BEGIN The data

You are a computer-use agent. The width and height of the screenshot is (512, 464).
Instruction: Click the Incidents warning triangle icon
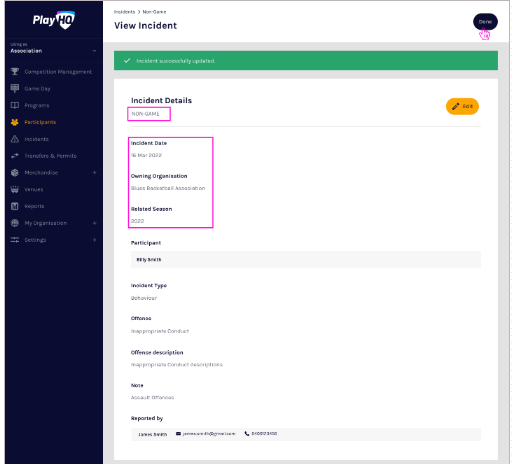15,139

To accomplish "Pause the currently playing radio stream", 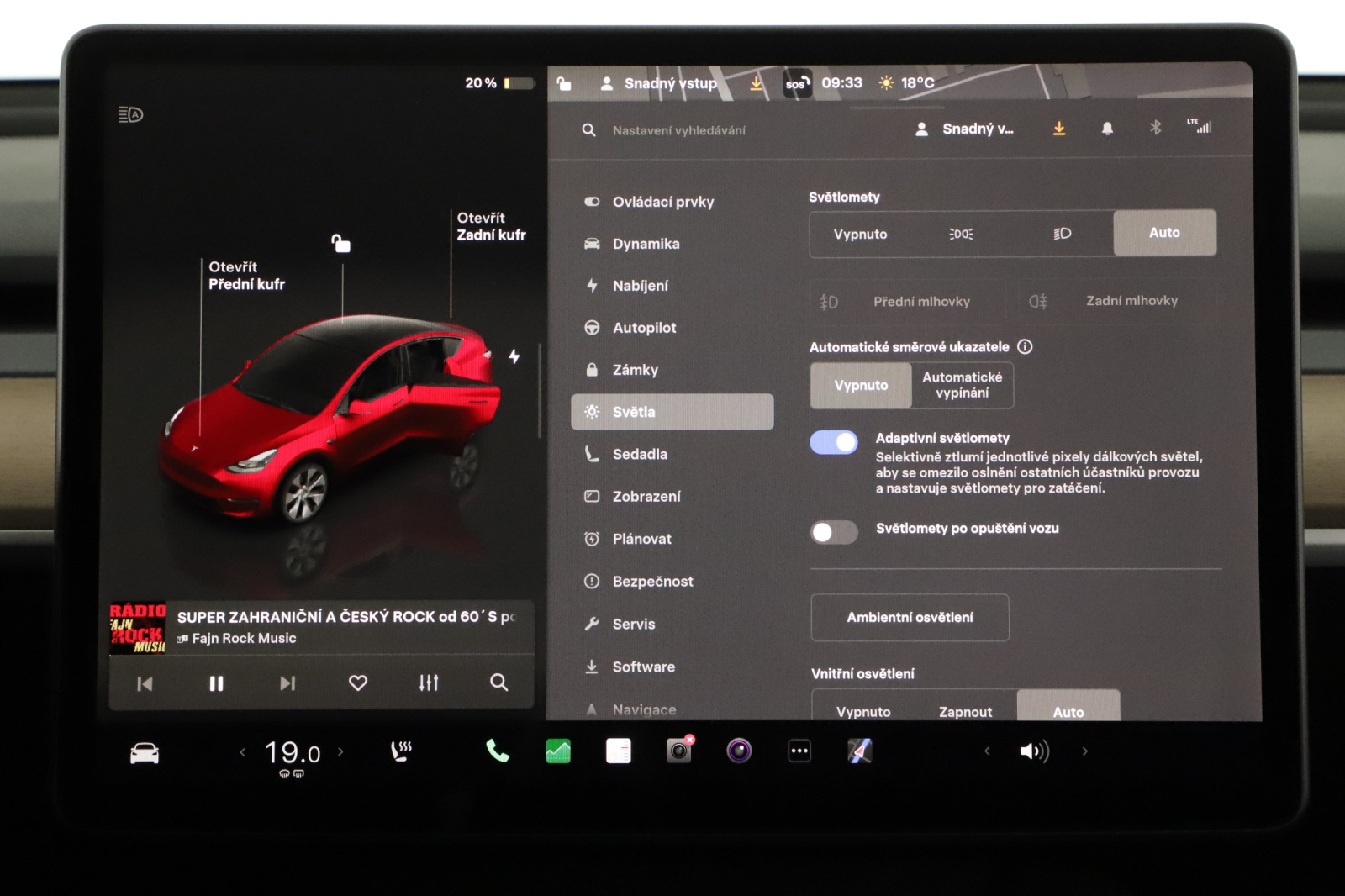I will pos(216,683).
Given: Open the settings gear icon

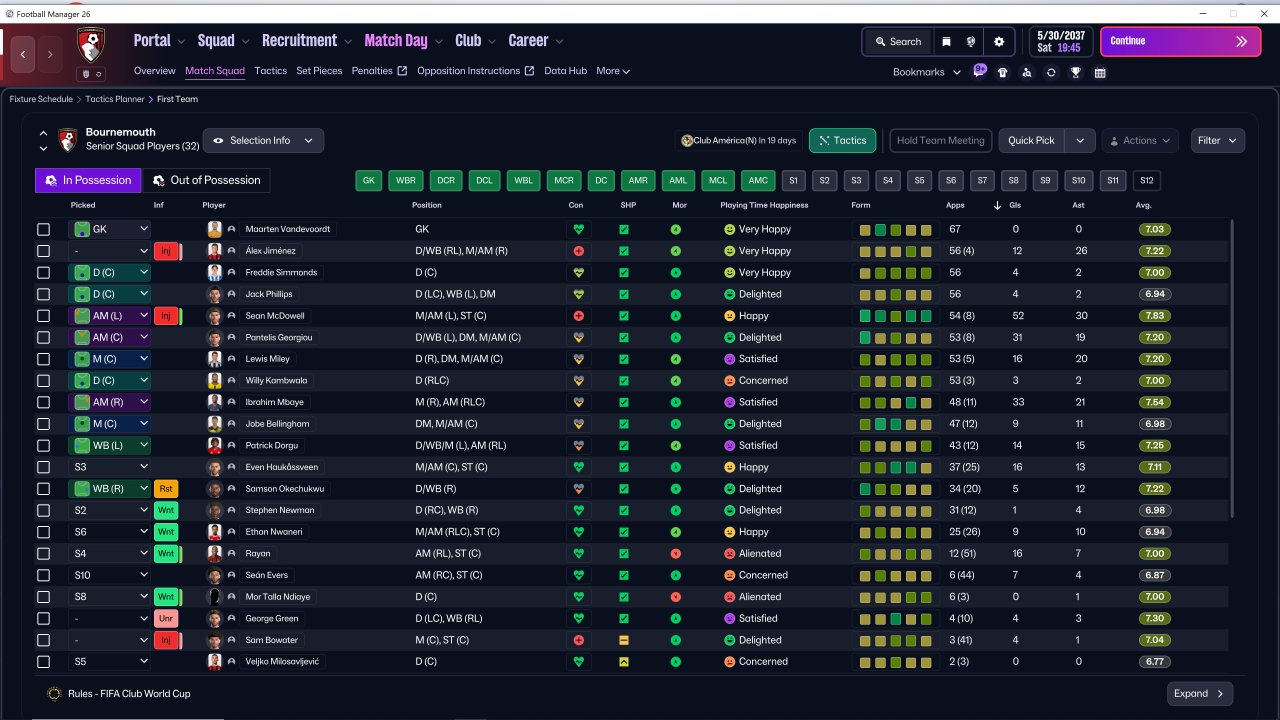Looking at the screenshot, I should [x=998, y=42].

END The data

Task prompt: Gather every line of the records above that contains the string "icon", and copy each such line in full. Case counts.

Result below:
Instruction: Click the Incidents warning triangle icon
Given: Open the settings gear icon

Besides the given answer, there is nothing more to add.